Cartoonist Walt Handelsman joins The Advocate

Posted By on Tue, Oct 29, 2013 at 10:00 PM

Cartoonist Walt Handelsman. - WALTHANDELSMAN.COM
  • WALTHANDELSMAN.COM
  • Cartoonist Walt Handelsman.
Walt Handelsman, the Pulitzer Prize-winning editorial cartoonist whose work appeared in The Times-Picayune from 1989 to 2001 before he decamped to New York Newsday, will return to New Orleans to become staff cartoonist at The New Orleans Advocate.

The decision sounds like a sudden one, according to a press release from The New Orleans Advocate tonight:


Handelsman agreed to join The Advocate over the weekend, after attending Sunday’s New Orleans Saints game with the newspaper’s owners, John and Dathel Georges, General Manager Dan Shea and Editor Peter Kovacs.
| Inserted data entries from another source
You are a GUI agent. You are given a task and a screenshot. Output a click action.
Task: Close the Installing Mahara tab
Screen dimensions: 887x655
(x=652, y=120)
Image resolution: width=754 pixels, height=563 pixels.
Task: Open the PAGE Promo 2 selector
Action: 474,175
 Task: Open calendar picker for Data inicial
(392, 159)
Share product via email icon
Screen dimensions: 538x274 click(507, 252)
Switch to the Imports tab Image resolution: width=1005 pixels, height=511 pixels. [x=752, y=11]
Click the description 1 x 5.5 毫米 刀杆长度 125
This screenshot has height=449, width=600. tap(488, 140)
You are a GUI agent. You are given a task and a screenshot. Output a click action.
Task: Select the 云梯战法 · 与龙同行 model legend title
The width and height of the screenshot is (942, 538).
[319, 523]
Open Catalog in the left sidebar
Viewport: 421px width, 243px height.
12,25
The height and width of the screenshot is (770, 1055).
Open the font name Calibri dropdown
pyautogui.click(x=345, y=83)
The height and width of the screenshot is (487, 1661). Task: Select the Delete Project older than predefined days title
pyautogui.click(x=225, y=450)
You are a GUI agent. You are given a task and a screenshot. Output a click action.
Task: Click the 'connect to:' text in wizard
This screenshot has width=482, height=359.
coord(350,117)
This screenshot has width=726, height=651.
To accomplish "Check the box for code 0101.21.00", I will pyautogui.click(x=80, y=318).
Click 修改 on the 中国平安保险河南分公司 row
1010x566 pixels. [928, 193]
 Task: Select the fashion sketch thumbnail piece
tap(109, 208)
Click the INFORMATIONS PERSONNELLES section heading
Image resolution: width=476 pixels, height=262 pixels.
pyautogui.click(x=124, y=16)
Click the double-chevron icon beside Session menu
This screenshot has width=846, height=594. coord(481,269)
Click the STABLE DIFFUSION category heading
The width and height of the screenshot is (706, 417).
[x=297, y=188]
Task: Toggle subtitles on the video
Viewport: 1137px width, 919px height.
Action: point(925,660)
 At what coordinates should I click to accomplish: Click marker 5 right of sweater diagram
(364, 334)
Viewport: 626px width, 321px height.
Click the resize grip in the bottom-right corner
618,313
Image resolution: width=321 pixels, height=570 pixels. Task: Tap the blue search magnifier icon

“A few years ago at a Tulane art fair, I purchased a brass skeleton key on a chain created by talented local artist and close family friend, Juliet Meeks*,” Handelsman said. “I’m not much of a jewelry-wearing guy, but I’ve worn that key under my shirt every single day as a personal reminder to someday unlock the door and get back home.”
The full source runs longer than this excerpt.